TIROLER TAGESZEITUNG “Leitartikel” vom 21. Februar 2020 von Gabriele Starck “Rechtsterror kleingeredet, bis er groß war”

TIROLER TAGESZEITUNG “Leitartikel” vom 21. Februar 2020 von Gabriele Starck “Rechtsterror kleingeredet, bis er groß war”

Innsbruck (OTS) – Die Toten von Hanau zeigen, welch Fehler es ist, Ausländerfeindlichkeit und Rassismus auch nur ansatzweise hinzunehmen. Deutschland hat zu lange verdrängt, was nicht sein durfte – und jetzt ein massives Problem.

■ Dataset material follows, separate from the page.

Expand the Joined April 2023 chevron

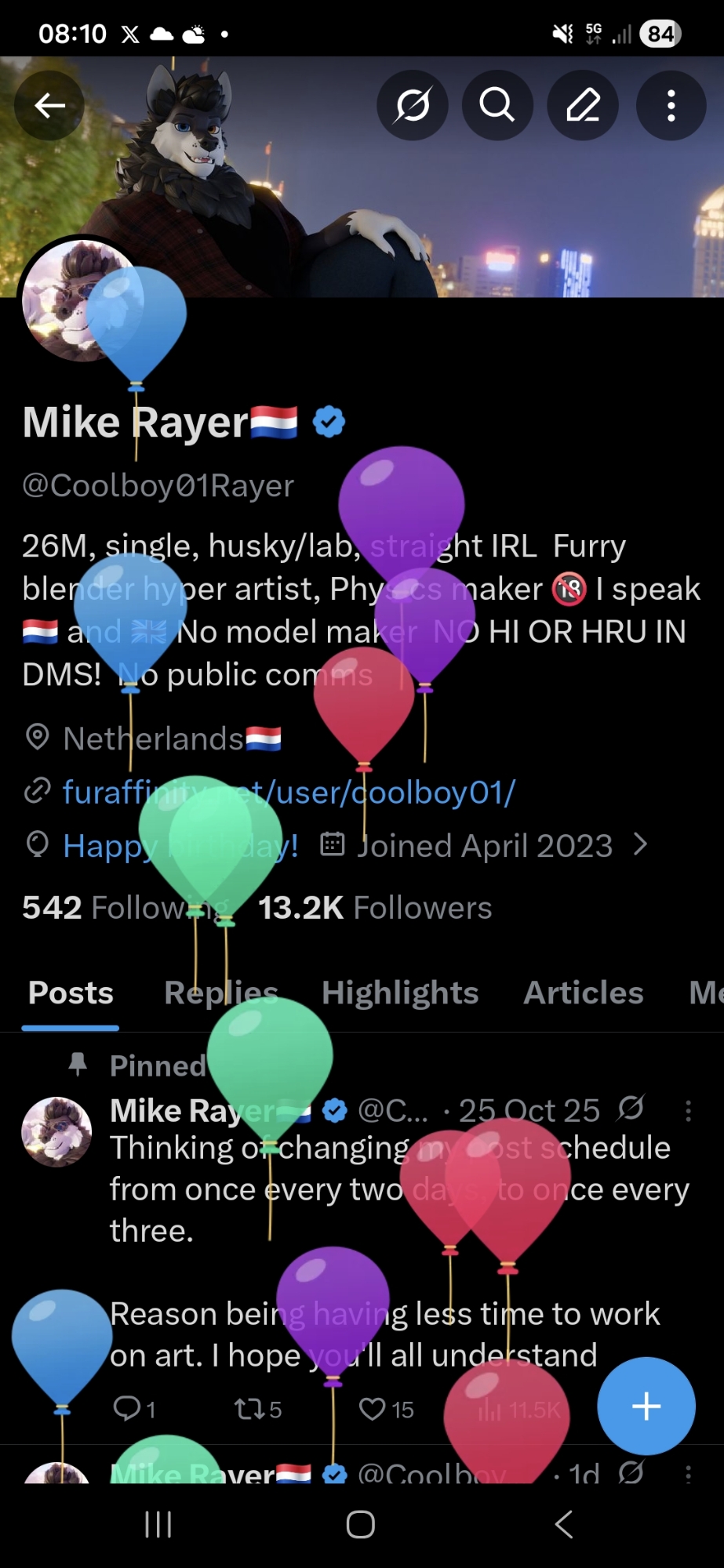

Es darf nicht sein, und doch ist es so: In Deutschland werden Menschen aus rassistischen Motiven umgebracht. Es ist nicht das System wie vor 75 Jahren, das mordet. Aber es ist verletzlich geworden. Das Fundament der freien und demokratischen Gesellschaft hat kleine Risse bekommen, die nach und nach die Maxime „Nie wieder!“ ins Wanken bringen.
Rechtsextremer Terror wurde von der Realpolitik viel zu lange kleingeredet, beiseite geschoben, verdrängt. Dass die Politik nun wieder ihr Entsetzen und ihre Trauer bekundet, reicht nicht – auch nicht, dass sie Maßnahmen gegen Rechtsradikalismus nur ankündigt. Innenminister Horst Seehofer (CSU) ließ zuletzt zwar ein paar Zellen ausheben und die Neonazi-Gruppe Combat-18 verbieten. In den eigenen Reihen wurde aber noch nicht aufgeräumt. Immerhin ist seit Ende 2018 bekannt, dass ein rechtsextremes Netzwerk die Frankfurter Polizei unterwandert hat, und auch die Bundeswehr hat große Probleme mit rechtem Extremismus in ihren Reihen. Das ist übrigens bereits systemgefährdend.
Zu den Bedrohungen für ein freies und demokratisches Land gehören aber nicht nur die Extremisten, sondern auch vermeintlich demokratische Kräfte in den Parlamenten, die sich über andere erheben. In Deutschland ist das die AfD. Mit steten Botschaften gegen Menschen, die aus einem anderen Land kommen, an etwas anderes glauben oder einfach anders sind, befeuern sie Ängste und Hass in der Gesellschaft. Einen Hass, der sich letztlich auch gegen jene richten muss, die sich für das Andere, das Fremde – also für Menschenrechte – einsetzen. Kanzlerin Angela Merkel etwa wurde von der AfD dafür zum Feindbild und Sündenbock schlechthin erkoren.
Hassbotschaften fallen auf fruchtbaren Boden. Bislang Unsagbares wird plötzlich gesagt, der Protest darüber immer leiser. Ausgrenzung und Diskriminierung aufgrund von Herkunft, Hautfarbe oder Religion werden salonfähig. Und Hanau hat nach dem Mord an Walter Lübke in Kassel und dem Anschlag in Halle erneut gezeigt, dass Hass schnell tödlich werden kann. Wer persönlich nicht gefestigt ist, ob nun paranoid, narzisstisch oder gekränkt, mag in Hassbotschaften einen Auftrag sehen, die vermeintlichen Feinde beseitigen zu müssen. Diese Täter werden zu Handlangern jener, die die Gesellschaftsordnung in ihrer jetzigen Form zerstören wollen, und nehmen damit Extremisten jeglicher Richtung auch noch das Morden ab. Eine perfide Methode, die schon der IS für Anschläge in Europa einzusetzen wusste.